According to a study by the Media Technology Monitor (MTM), heavy news users are higher users of, well, just about everything. The over-index on every media option when compared to the average Canadian.

The study reports members of this group are almost 20% more likely than the average Canadian to watch a news-dedicated TV channel from Canada. Nearly 60% watch the CBC News Network, compared to 48% of average Canadians.

They’re also slightly heavier digital users, tracking higher on internet access, smartphone usage and, in particular, tablet usage (47% of the general population versus 53% of heavy news users).

Although print newspaper subscriptions are still on the low side for heavy news users (20% subscribe), they still over-index against the general population (15%).

MTM classifies approximately one third of Canadians as heavy news users, a total that has stayed roughly the same since last year. A heavy news user is defined as someone who reads local, national, political and business news on a daily basis.
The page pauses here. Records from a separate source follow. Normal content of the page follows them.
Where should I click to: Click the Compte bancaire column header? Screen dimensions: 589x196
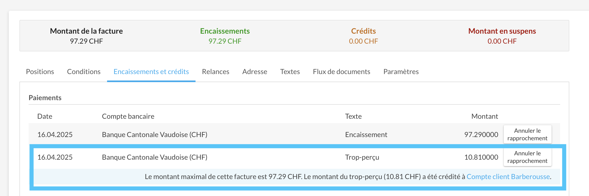(128, 116)
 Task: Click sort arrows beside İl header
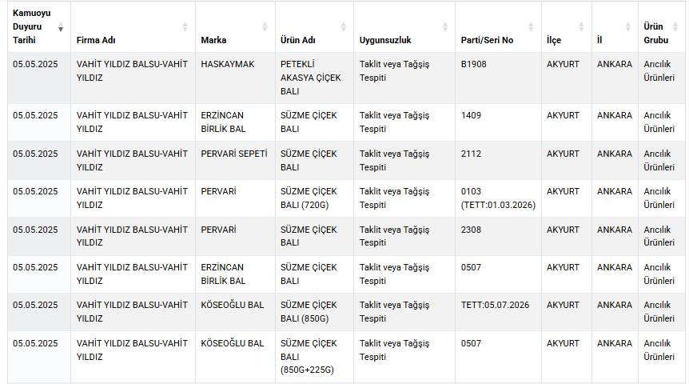[x=628, y=27]
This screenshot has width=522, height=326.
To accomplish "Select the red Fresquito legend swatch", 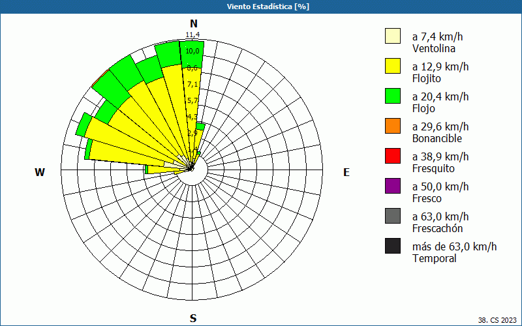I will tap(393, 156).
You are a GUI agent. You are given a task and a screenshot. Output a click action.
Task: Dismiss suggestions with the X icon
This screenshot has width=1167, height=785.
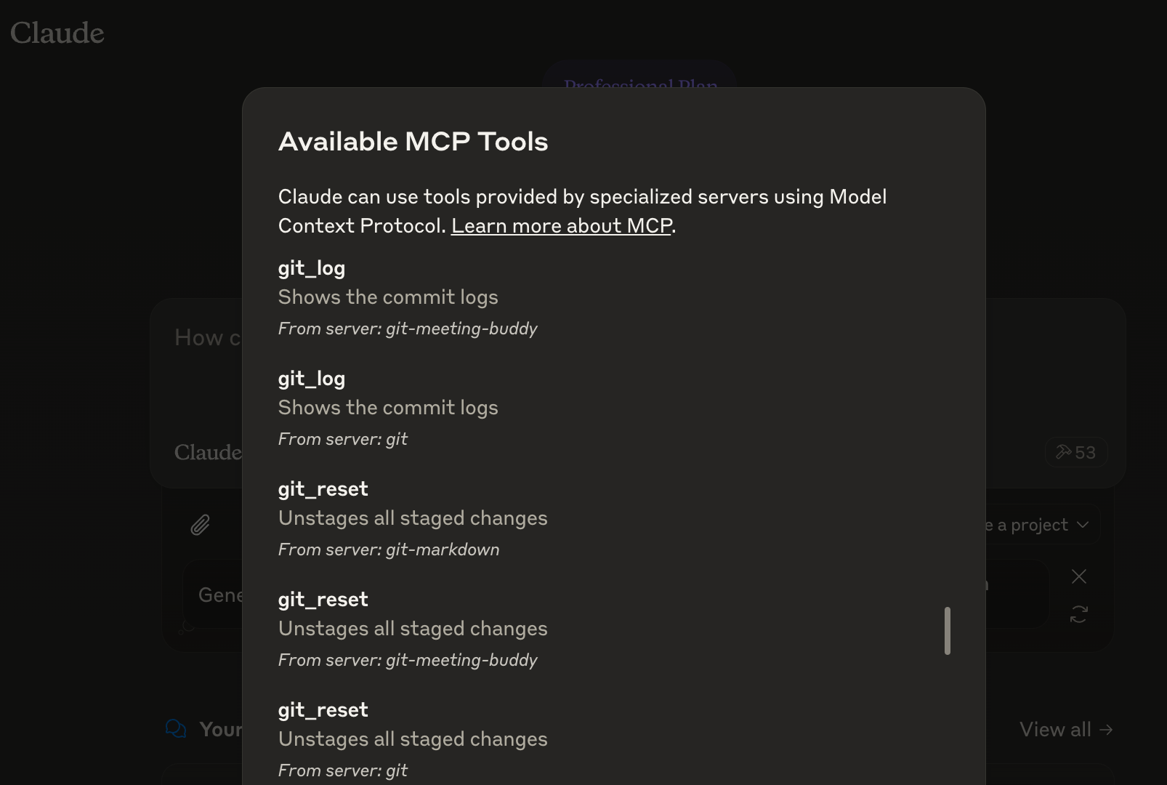(1079, 576)
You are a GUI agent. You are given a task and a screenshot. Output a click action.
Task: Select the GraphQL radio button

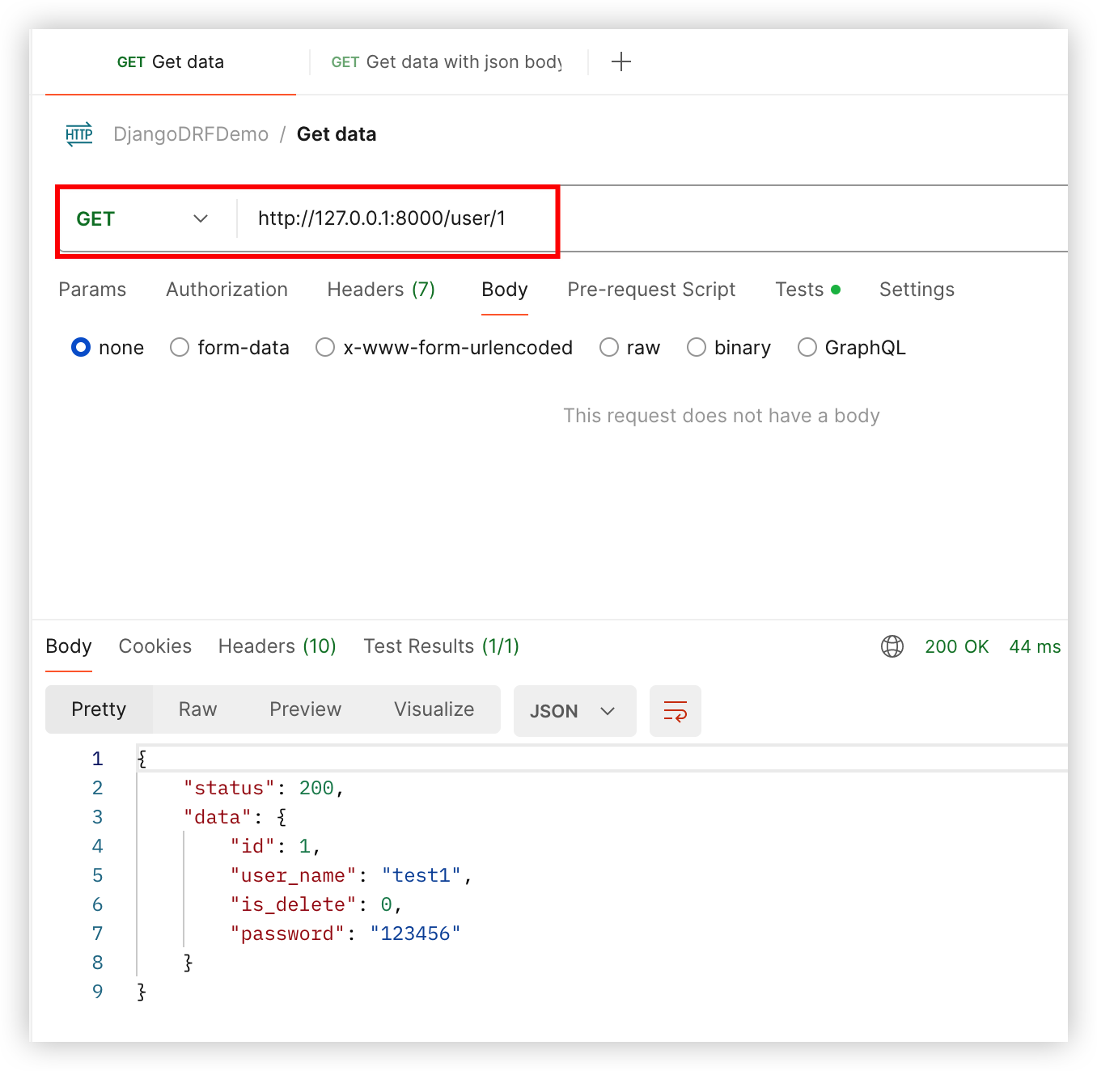point(807,348)
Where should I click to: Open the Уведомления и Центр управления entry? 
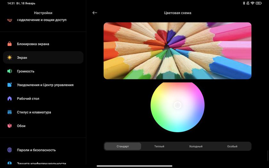(x=45, y=85)
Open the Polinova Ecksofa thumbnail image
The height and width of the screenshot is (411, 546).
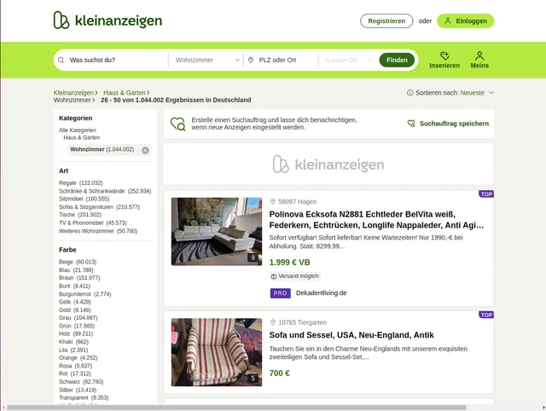[x=217, y=231]
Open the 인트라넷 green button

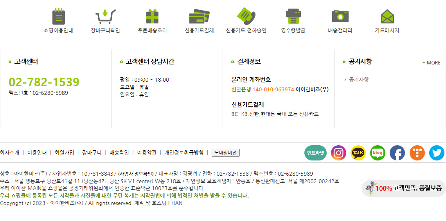coord(315,153)
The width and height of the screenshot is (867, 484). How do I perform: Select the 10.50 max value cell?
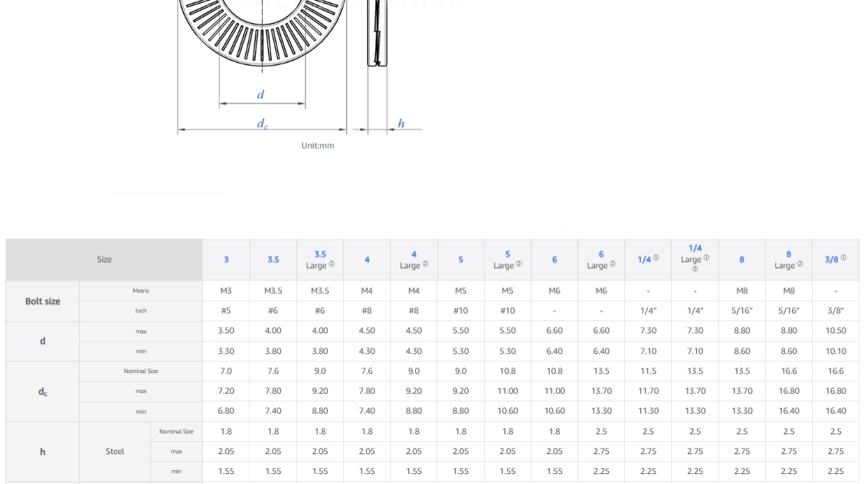click(835, 331)
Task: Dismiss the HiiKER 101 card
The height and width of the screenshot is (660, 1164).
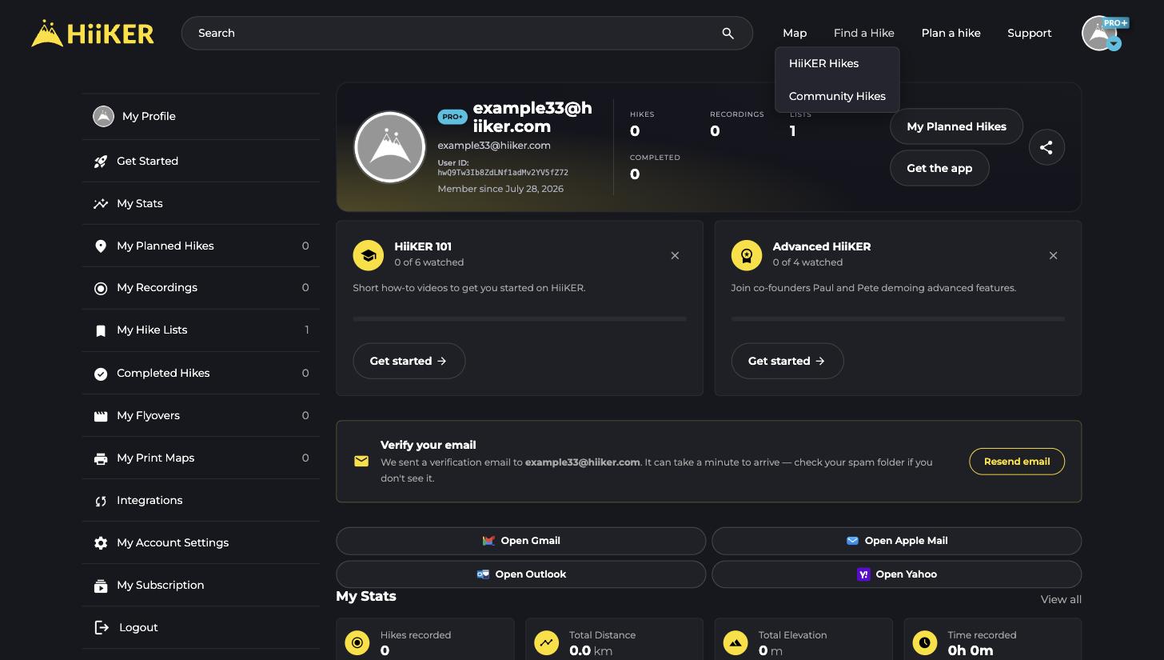Action: click(x=675, y=255)

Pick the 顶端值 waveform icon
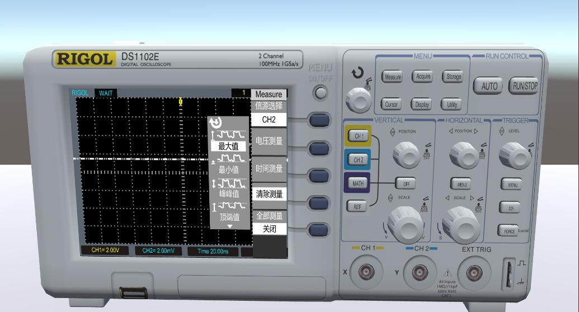coord(229,207)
The study found heavy news consumption correlates almost directly with age, education and income. The biggest groups to over-index on news consumption are university graduates, those who earn more than $100,000 per year and older boomers (aged 61 to 71). Heavy news users are also more likely to be male than female.

While news users are more tuned in to plenty of content, including television, they’re still not immune to cord-cutting trends. While 24% of Canadians are considered potential cord cutters and 25% are identified as cord shavers (those who dial back the number of channels in their subscription packages), 28% of heavy news users identify as either category.